As it is, I lose a lot of cooperative people, because it turns out that they too work in market research, and are thus ineligible as respondents. More and more people are working during this depression, asking other penniless Americans what they are buying or plan to buy in the immediate future. A more realistic survey might go like this:

"Have you had your hours shortened during the past six months?

"Have you lost your job during the past six months, or do you expect to lose it during the next six months?

"Have you been forced to apply for public assistance, or do you expect to have to ...?"

Tonight, three people who had been scheduled to work were sent home. The bosses had overscheduled the shift. If this was meant to show the rest of us how tenuous our jobs are, it was very effective.
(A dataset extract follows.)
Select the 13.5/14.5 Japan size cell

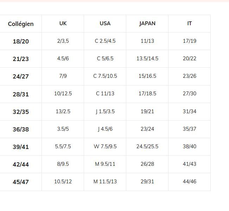tap(147, 59)
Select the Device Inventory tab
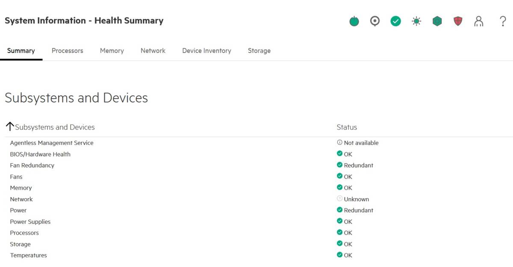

I've worked at worse places. One of them, "Telinfo," pays for piece work, rather than an hourly wage. You used to be able to earn good money there, $7-8 an hour, but recently I had some nights where I didn't make a cent. "Telinfo's" rules stated that you couldn't leave before your four-hour shift was up. "If you do, don't come back." My work friend, Tanya, and I would kill time in the break area, munching on peanut butter and cheese cracker packs. Tanya's Mom took care of her baby boy, Steven, while his mother was out not earning money.

The worst place of all was at "Time Sales," where I shilled for one day, selling radio time to Brooklyn businesses. A 15-second propaganda message (e.g., "Just say no to drugs!") would precede the sponsor's spiel.

Time Sales made me an attractive offer: 12.5% commission on sales, plus a $400 bonus, payable after one month of employment. So far, so good. If I made "my nut" selling the required $10,000 of time during an 80-hour month, I'd earn $2,050, including the bonus. With some free-lance writing and a night job, I might just get by.

I got a little leery, when the guy who interviewed me for the job showed up smelling like a brewery, and had slurred speech -- at 9 in the morning! Then he had me sign a contract stipulating a few exceptions allowing Time Sales to welsh on the bonus. If I was 15 minutes late three times, ever had a week in which I sold a penny less than $2,500 dollars in advertising time, or missed a single four-hour shift, no matter what the reason, I would forfeit the bonus in its entirety.

My first day at work at Time Sales, I found out that none of my colleagues had ever made their $2,500 weekly "nut." At half of the Brooklyn businesses I called that day, a recording said that the phone had been disconnected. The bosses at the other places all said they were just trying to hang on, while hoping for better times. It goes without saying, that I didn't make any sales that day.

The next day on the way to work, I got them "walkin' blues." I got off the train before my stop, and sought to call my boss to tell him I wouldn't be coming in anymore. There was no number listed for Time Sales. I guess he figured it out on his own.

My savings ran out about two months ago. My mother exhausted her savings paying my rent this month. Some friends who are still doing a little better than me have offered to help with next month's rent. In the meantime, I've negotiated a rent reduction from my landlord.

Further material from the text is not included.